Carmen is an Afro-Latina, first-generation student. Offended and embarrassed after her white roommate made yet another subtle snub about Carmen’s hair products, she left the room cursing loudly, slamming and breaking the dorm room door. As she ran down the stairs, she could hear the RA calling campus police. She now wonders if she’ll make it through the semester.

Over the past fifty years, US colleges and universities have labored to recruit a more diverse student population and integrate meaningful interactions among people from different backgrounds into educational practices. Despite these efforts, research on the experiences of undergraduate and graduate students from historically marginalized groups—particularly students of color—suggests that many of these students feel they must navigate a hostile climate on college campuses (Harper and Hurtado 2007; Winkle-Wagner and Locks 2014). These students cite gendered racial bias, microaggressions, and other cultural insensitivities among students, faculty, and staff. Additionally, they list the low numbers of faculty and administrators of color and curricular ethnocentrism as factors fueling their discontent.

I have been teaching in higher education for over thirty years and have spent nearly all that time in predominantly white institutions. My academic positions have afforded me certain disadvantages but also certain privileges. For a while I was the only woman of African descent teaching full time in my undergraduate college, a role that was isolating and lonely. On the other hand, I’ve had the privilege to prepare a generation of young students of color to be “the first” and “the only one.” By listening to students sharing their psychological difficulties and social missteps, while also reflecting on my own lived experiences navigating difference in the academy, I have been able to co-construct with my students the knowledge necessary to resist and stay whole in environments that have not always been welcoming or culturally affirming. In our case, these lessons of resistance have yielded essential life skills. I’ve learned that while many students enter our classrooms armed with this knowledge, far too many do not.

My students—including Kim, Zara, and Carmen—have shown me that the modern systems of racism, sexism, classism, and homophobia are particularly difficult to predict or guard against. These “isms” are often subtle and deeply embedded in our day-to-day interactions. Some students, like Kim, have learned to resist by staying silent and trying to shrug things off. Others who long to belong, like Zara, often fly under our radar until it’s too late. Still others, like Carmen, push back against microaggressions they believe are directed toward them. Unfortunately, though it may have been satisfying in the moment, Carmen’s loud and physical resistance did little more than put her stay in college at risk.

College students who face multiple intersectional adversities need faculty, advisors, counselors, and other staff who purposefully help them develop the competencies they need to identify and overcome the devastating effects of structural inequities, social biases, and discrimination. To support students in this way, educators need to acquire a thorough understanding of the issues that emerge from the social, political, and moral contexts of our students’ lives. Educators have a critical role to play in helping to shift resistance from a psychological survival strategy like Carmen’s to a more liberatory exercise in resilience, self-affirmation, and cultural pride.

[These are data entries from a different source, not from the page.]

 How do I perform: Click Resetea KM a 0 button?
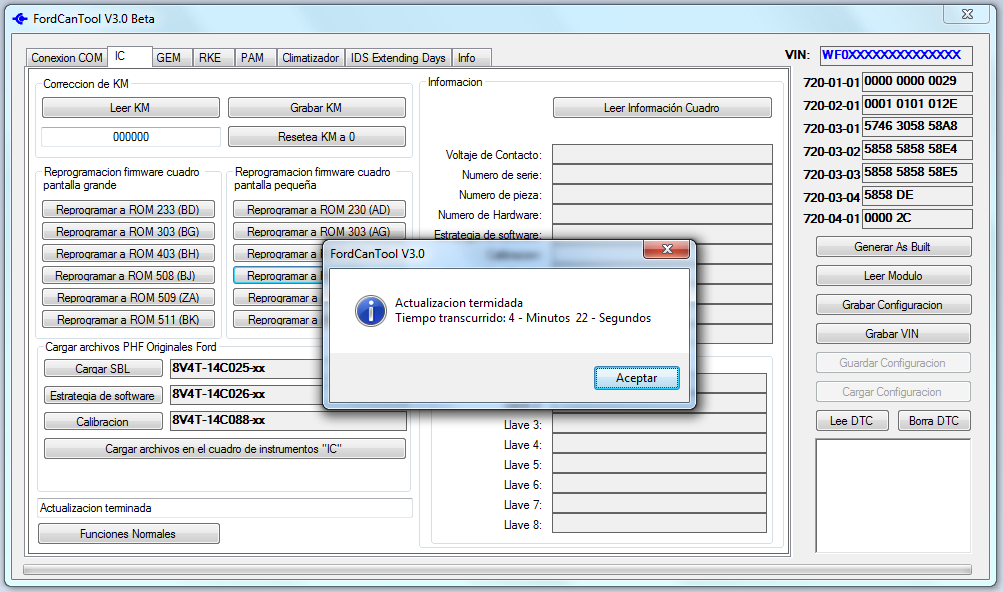(x=316, y=137)
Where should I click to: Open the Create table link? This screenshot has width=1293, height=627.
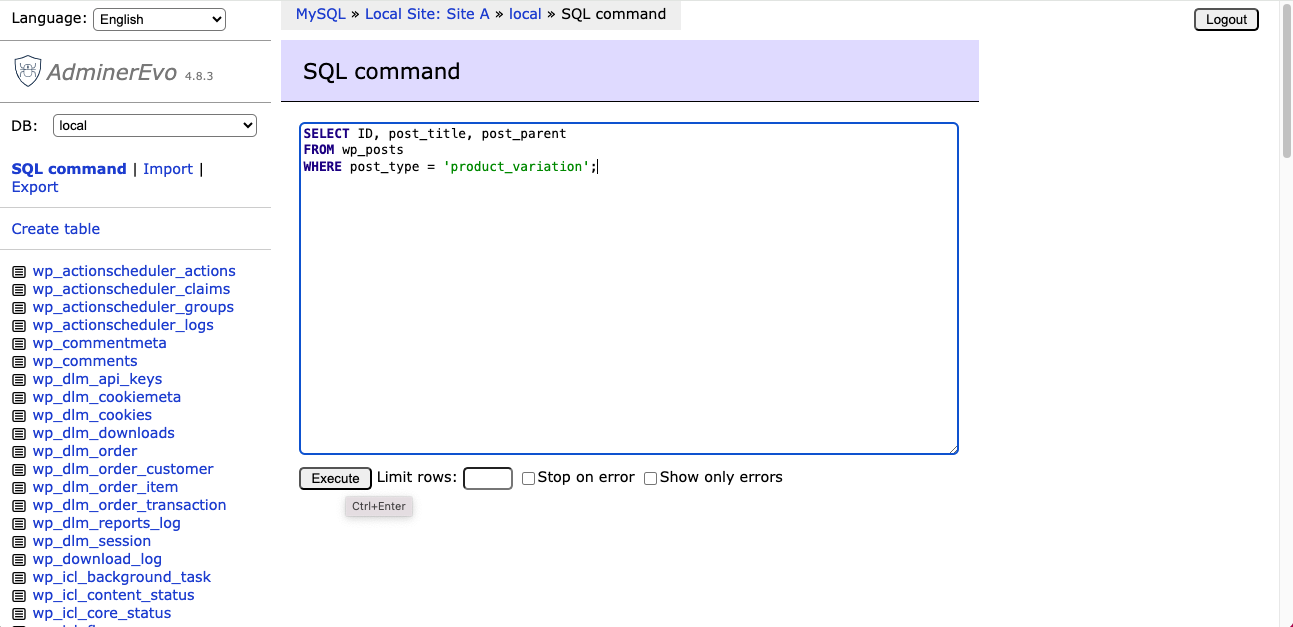(x=56, y=229)
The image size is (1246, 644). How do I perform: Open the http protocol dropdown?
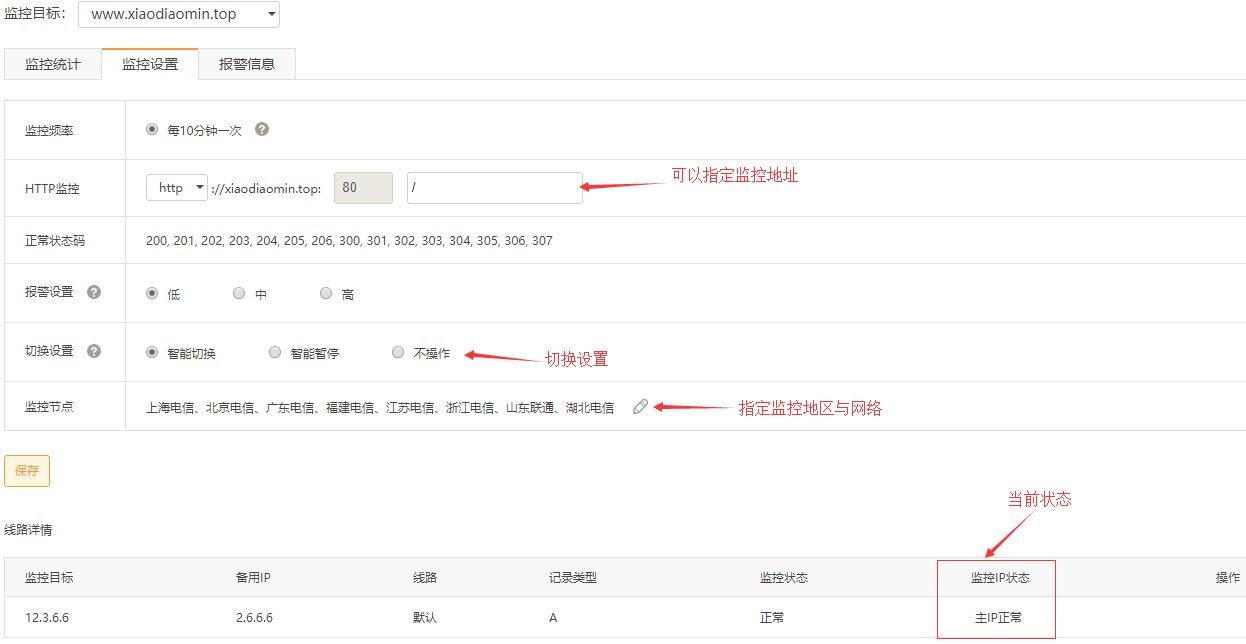point(177,188)
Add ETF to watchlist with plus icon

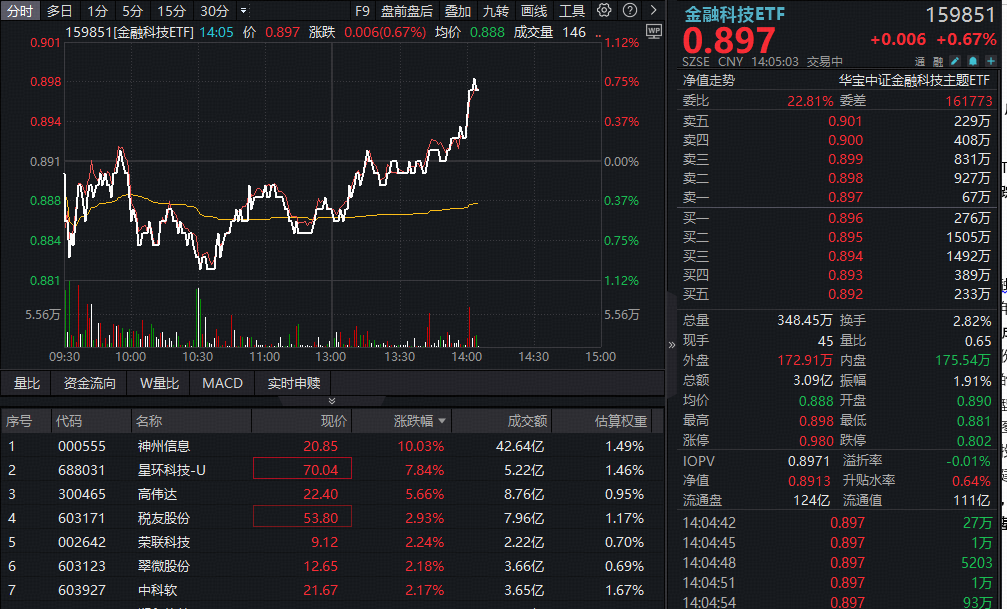[990, 60]
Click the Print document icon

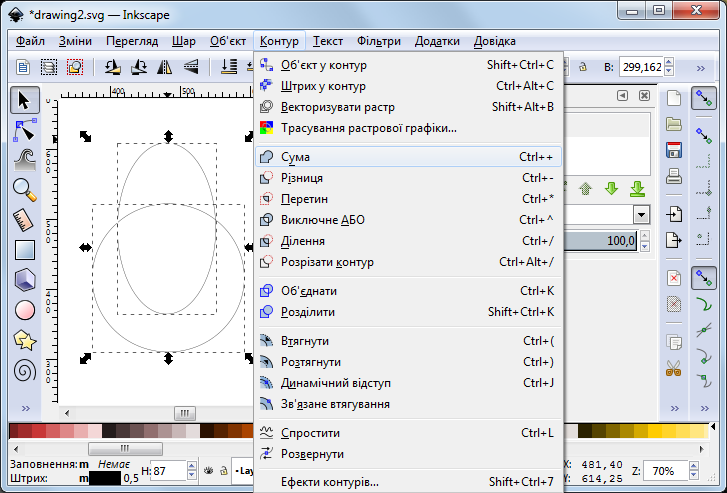tap(674, 177)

Defining Resistance and Resilience

Resistance as a developmental competency refers to the ability to recognize and resist negative social influences and risk behaviors, including learning to stand up against those who dare to limit who or what you choose to be, and to stand up for what defines the best you can be (Ward 2000). To overcome the negative impact of the “isms” in our lives, we need to be able to apply lessons of resistance alongside the tools of critical consciousness (Freire 1974). Both are informed by our understanding of how issues of power and injustice influence socialization processes.

Resilience, on the other hand, is a process in which people dynamically and positively adapt within the context of adversity (Luthar and Cicchetti 2000). According to Anita Jones Thomas and Caryn R. R. Rodgers, “Models of resilience often include the notion of protective or promotive factors, characteristics, traits, or processes that help individuals to adapt to, become immune to, or overcome risks” (2009, 119). Resistance is a core component of resilience for some and is crucial to survival for many (Toshalis 2015). Together, resistance and resilience compose the elements of “moral competence,” which Richard F. Catalano, John W. Toumbourou, and J. David Hawkins define as the “ability to assess and respond to the ethical, affective, or social justice dimensions of a situation” (2014, 425). These elements are essential to social and emotional health, given the persistence and intensity of the structural inequities that frame the lives of students of color, students from low-income backgrounds, and students with other historically marginalized identities.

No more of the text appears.